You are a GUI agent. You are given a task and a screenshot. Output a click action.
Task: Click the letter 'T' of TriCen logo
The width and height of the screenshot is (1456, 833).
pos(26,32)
---
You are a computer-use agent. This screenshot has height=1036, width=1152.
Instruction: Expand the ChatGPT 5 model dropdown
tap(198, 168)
---
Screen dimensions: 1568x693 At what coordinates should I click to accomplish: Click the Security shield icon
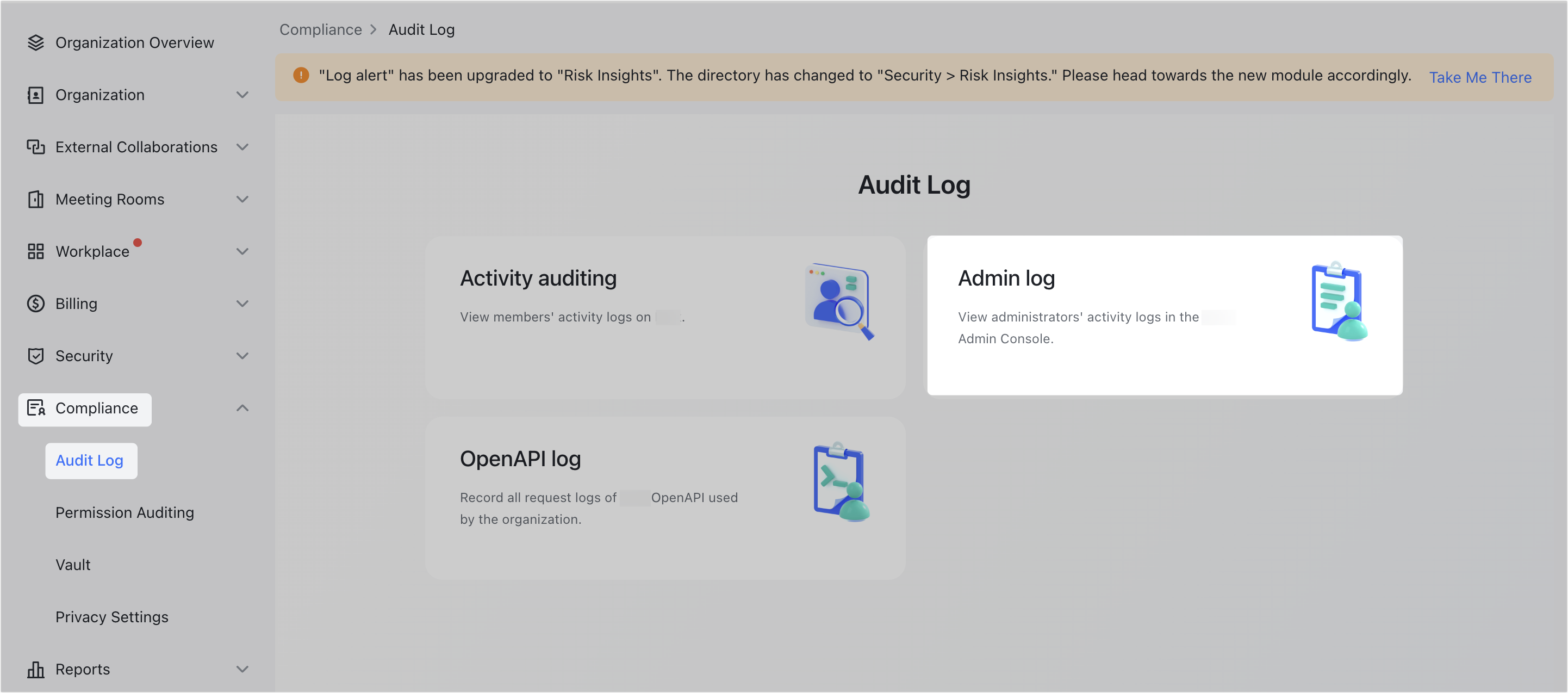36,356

* Requirement
Your answer should consist of the lines above that hold the word "agent", copied exactly.

* Task response
You are a GUI agent. You are given a task and a screenshot. Output a click action.
You are a computer-use agent. This screenshot has height=1036, width=1152.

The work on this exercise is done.